Holiday Merriment or Holiday Mayhem: It’s Your Choice!

Tis the season. Are you ready for the holiday mayhem…or would you like an alternative? There is another choice. It’s called, letting go of all the rules…the should’s, the expectations, the family drama. Instead, be selfish. That’s right, be selfish. Cocoon yourself with your immediate family and make the holidays all about your little family unit. Oh no, you say, we can’t do that. Mom and dad expect us to be there for Thanksgiving dinner. My grandma makes brunch every Christmas morning. The school needs cookies for the bake sale. The neighbor’s are counting on us to attend their annual Christmas Eve Open House. The list is endless. But be honest, are you even on that list? What do you need? What would make your family unit happy this holiday season?

Let’s be clear, letting go of all the rules and all the should’s does not mean you cannot participate in those activities. It simply means that whatever you do, you do out of choice, not a sense of obligation. Expectations leave us feeling stressed and out of control. Choices make us feel happy and in control. They come from a place of pre-planning and discussion with our partner…a place where we have agreement and the feeling that our needs are being considered… an absolute must for a successful holiday season.

 3 Musts for a selfish and successful holiday season:

1. Pre-plan.

Write a list of ideas or desires that would make this a successful holiday season. (You and your partner should each do this separately.) Now, sit down with your partner and compare notes. Talk about what has worked in the past, things you love doing during the holidays. Talk about what hasn’t worked, things you promised that you would never do again. If you both want the same things, great. Go with that. If you would never do again. If you both want the same things, great. Go with that. If there are some discrepancies, you can each explain what makes the items on your list important to you. This is a great time to practice listening without interruption. Try to put yourself in your partner’s shoes and really hear why each item is important to them. When complete, write out your new plan and take a minute to bask in the deliciousness of your holiday vision together. Talk about how much you are looking forward to each aspect of your holiday. If you want to strengthen the new idea even more, close your eyes and visualize each event you have planned. Feel the excitement, the joy, the harmony of every occasion.
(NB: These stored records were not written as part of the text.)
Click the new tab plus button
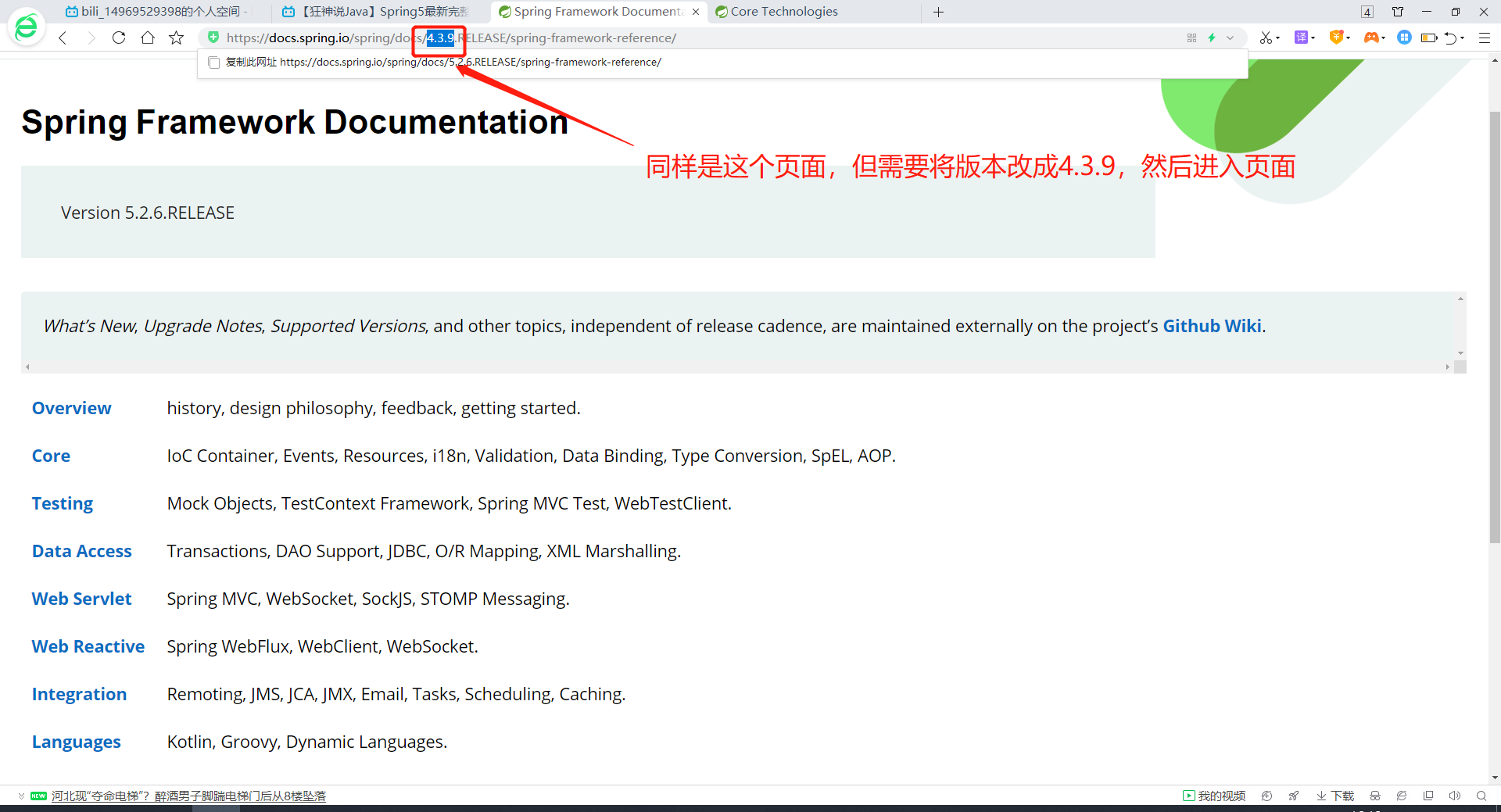 pyautogui.click(x=939, y=12)
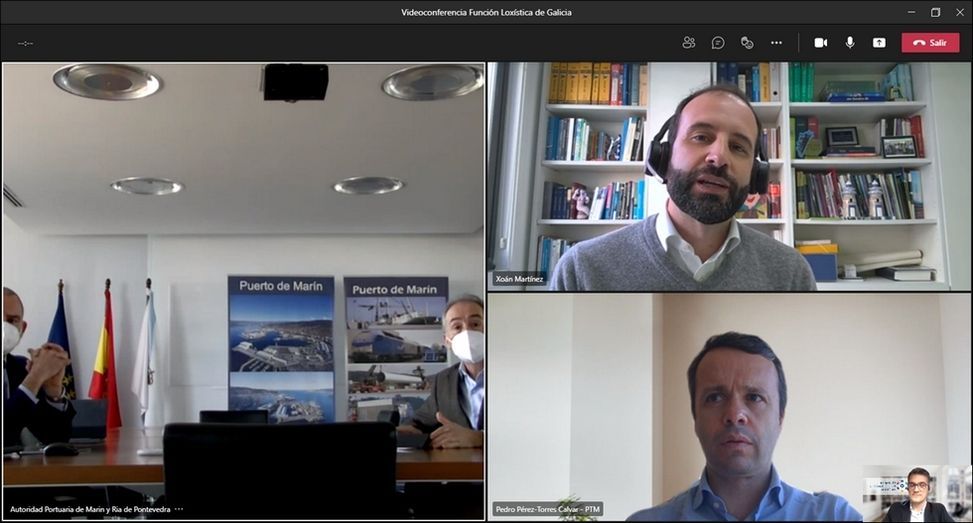Screen dimensions: 973x523
Task: Click the meeting timer display
Action: [26, 43]
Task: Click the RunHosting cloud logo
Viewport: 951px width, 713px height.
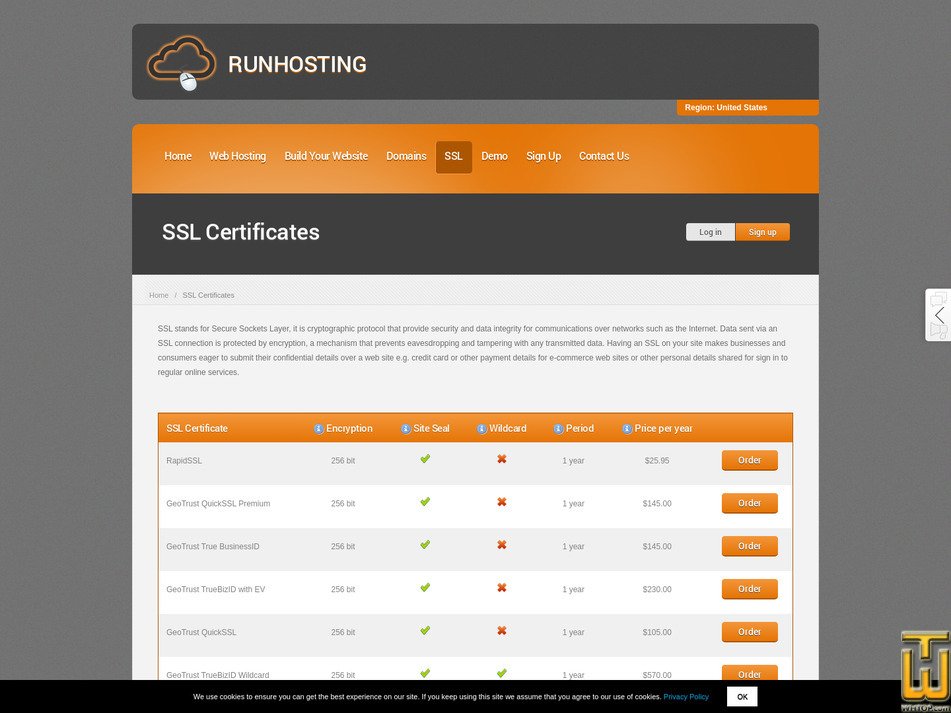Action: click(x=181, y=60)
You can even pick a theme word you want to describe the perfect season…e.g.: fun, family, sharing, harmony. Remember to bring up that word whenever things go off-track They will. And that’s okay. You have the secret to bring it all back to your vision.
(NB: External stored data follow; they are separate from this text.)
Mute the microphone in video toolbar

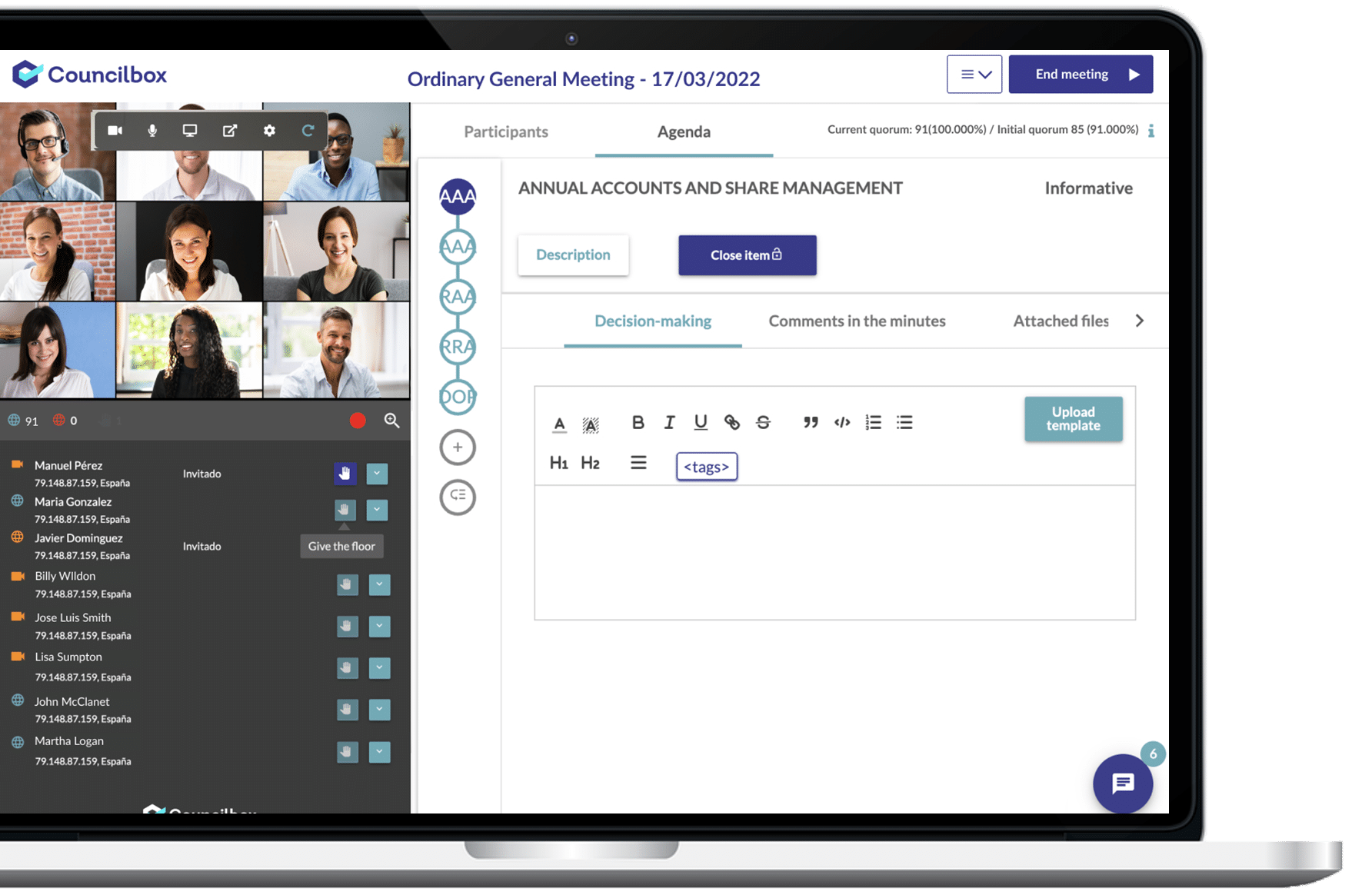click(x=152, y=131)
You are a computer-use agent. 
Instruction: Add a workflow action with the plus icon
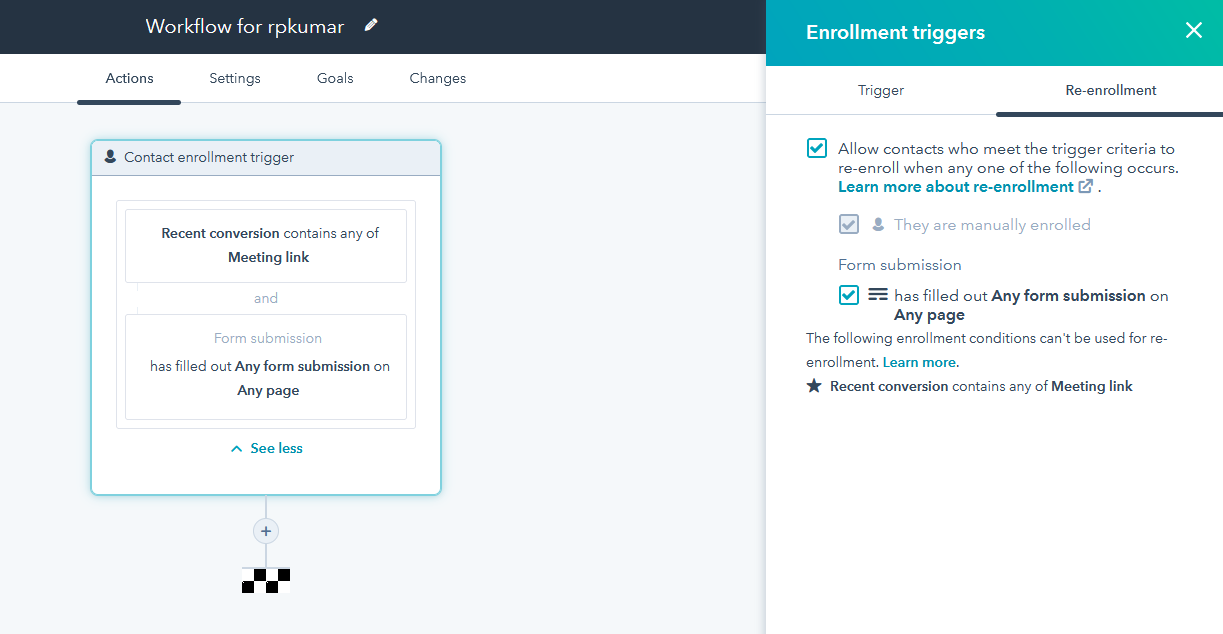tap(265, 531)
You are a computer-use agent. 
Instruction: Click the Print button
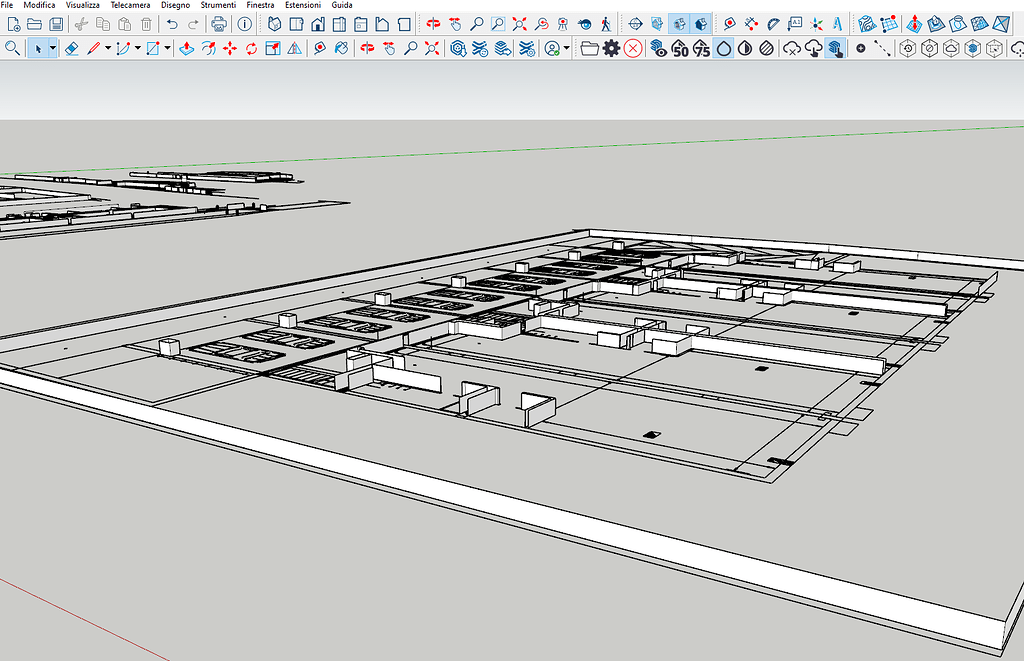click(x=218, y=23)
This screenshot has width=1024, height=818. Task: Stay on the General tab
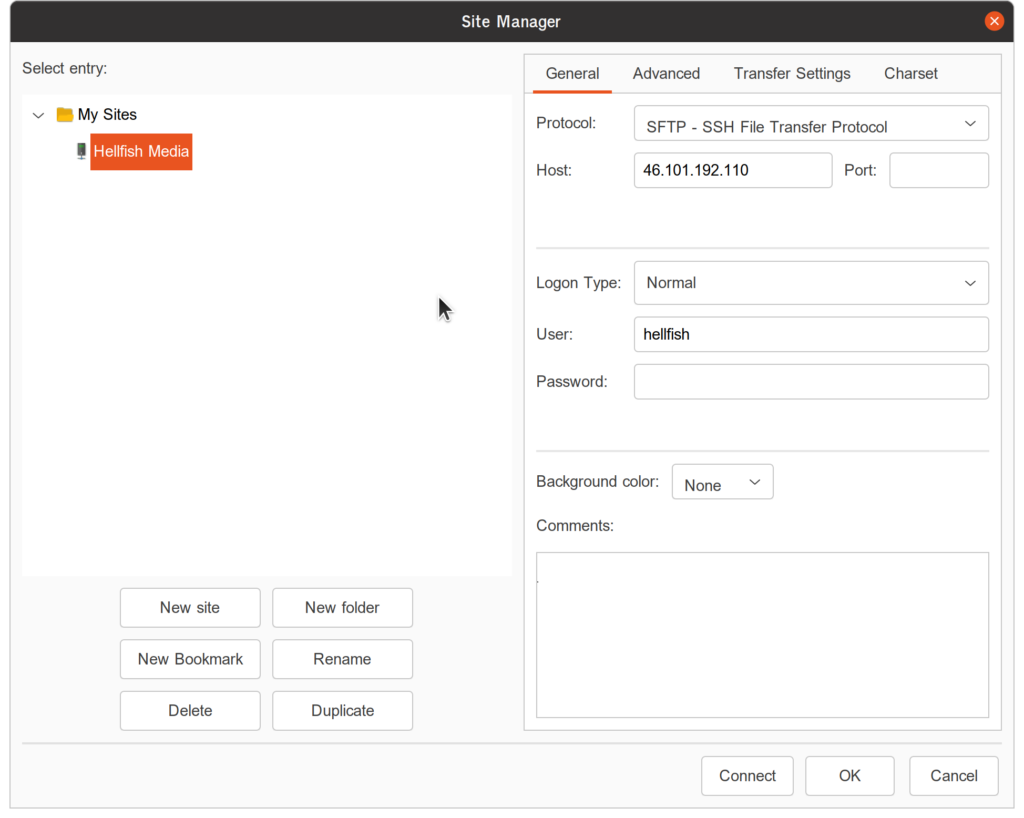click(x=572, y=73)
2. Well begun is half done.

Make sure you have a solid footing for each event. Whether you are going out to grandma’s for Christmas brunch or entertaining the extended family at your home, make sure the beginning of the day goes smoothly. Set up the day in such a way that you take care of what needs to get done early. That way by the time you are heading out the door for an activity or waiting for the doorbell to ring for your soiree, you will be calm and ready to enjoy it. This will take a little planning. For most women, it will mean being able to ask for help. Be sure to make your requests task and time specific. Our experience is that many men tend to procrastinate; women then get nervous and revert back to the “I might as well do it myself” attitude. This is clearly not what we are looking for. Men, this may mean that you need to plan accordingly so that you do not miss too much of that football game!

3. Be thoughtful.

As a rule of thumb, being thoughtful and showing respect for your partner is crucial to a successful relationship. It is even more important during the holidays. (Your partner comes first and your extended family after them.) Being thoughtful can take many forms. Giving compliments, saying I love you, smiling and giving extra hugs. You can help with chores around the house, volunteer to do the grocery shopping, make dinner. Taking it a step further, you could greet your partner with a glass of wine after a long day at work, draw her a bath, treat him to his favorite dessert. At an even deeper level, you can be aware of how your actions affect your partner’s day. For example, if you are getting up earlier than your partner, get out of bed quietly and leave the lights off so your partner can continue sleeping. A little thoughtfulness goes a long way, especially during the holiday season.

The bottom line is this: come January, do you want to be breathing a sigh of relief… or do you want to be smiling at the memories you’ve made, anxious for another year to pass so you can enjoy another holiday season with your loved ones? It’s easy. With a little planning and a lot of thoughtfulness, smiles and good memories will be enjoyed by one and all.